Abravanel Hall, in downtown Salt Lake City, is an architectural spectacle standing adjacent to Temple Square. The concert hall’s jagged lines, sharp edges, and protruding mass extend out into pavilions, plazas, planters, footpaths, and then into the city itself, asserting the urbanity of the institution. A secular temple to symphonic sound, it has won numerous awards and critical acclaim for acoustic excellence and the production of what amounts to a modern soundscape. It was designed by FFKR Architects, one of Utah’s most prominent firms, with acoustics provided by the renowned American acoustician Cyril M. Harris. Home to the Utah Symphony, it was known as the Symphony Hall until 1993, when it was renamed in honor of the recently deceased Maurice Abravanel, conductor of the Utah Symphony for more than 30 years.

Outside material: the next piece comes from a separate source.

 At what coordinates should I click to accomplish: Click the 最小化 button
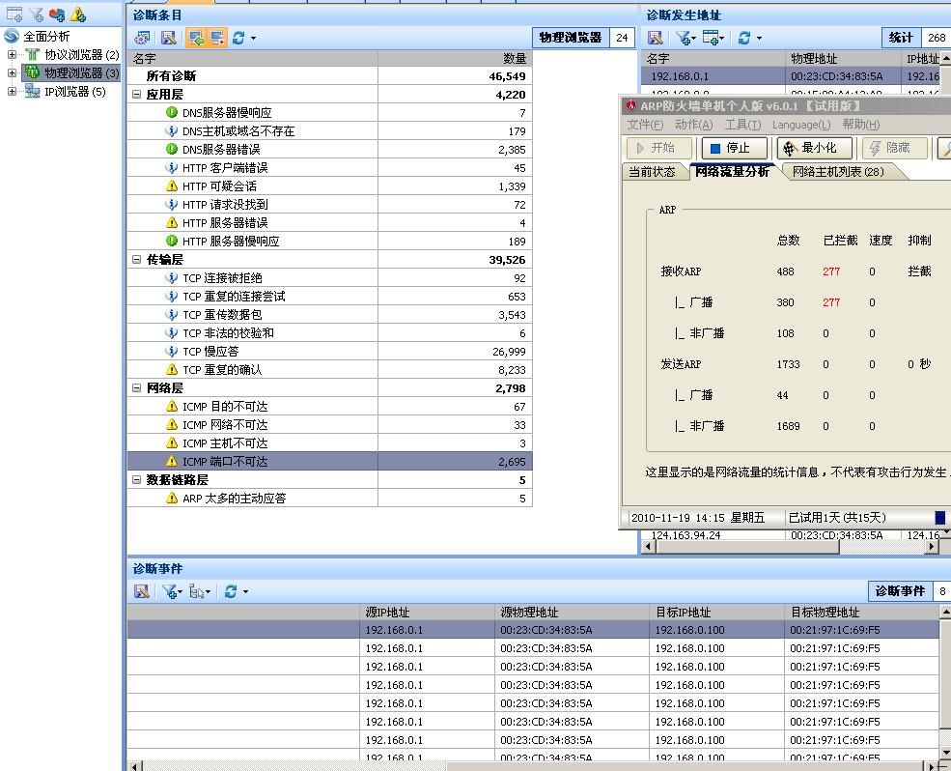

Designed for exclusive use as a concert hall, Abravanel is rectangular in shape and has no proscenium. The building acts as an instrument brilliantly crafted to manipulate sound. Unlike a traditional soundscape, the soundscape of Abravanel Hall emerges from scientific knowledge of the sonic behavior of different materials, surfaces, and space. The sound-lock corridors are designed as sieves, sifting music from noise: the vibrations of the orchestra are isolated from the bustle of the lobby and the noise of the city beyond it. On stage, cello and bass players are encouraged to make holes in the floor with the endpins of the instruments, making their sound resonate throughout the wood floors of the hall.

To eliminate echo and distribute sound evenly, the walls and ceiling are made out of convex surfaces; there are no ninety-degree angles in the hall. Seating is limited to 2,800 people, in order to maintain the warmth, clarity, and richness of sound. To satisfy the rigorous acoustical criteria adopted, the seats are split between the orchestra level (1,800 seats) and three tiers: 500 seats on the first, 300 on the second, and 200 on the third. The technical mastery over the nature of sound and space has produced a sound chamber in which the unamplified orchestral and choral performances sounds exactly the same in every seat.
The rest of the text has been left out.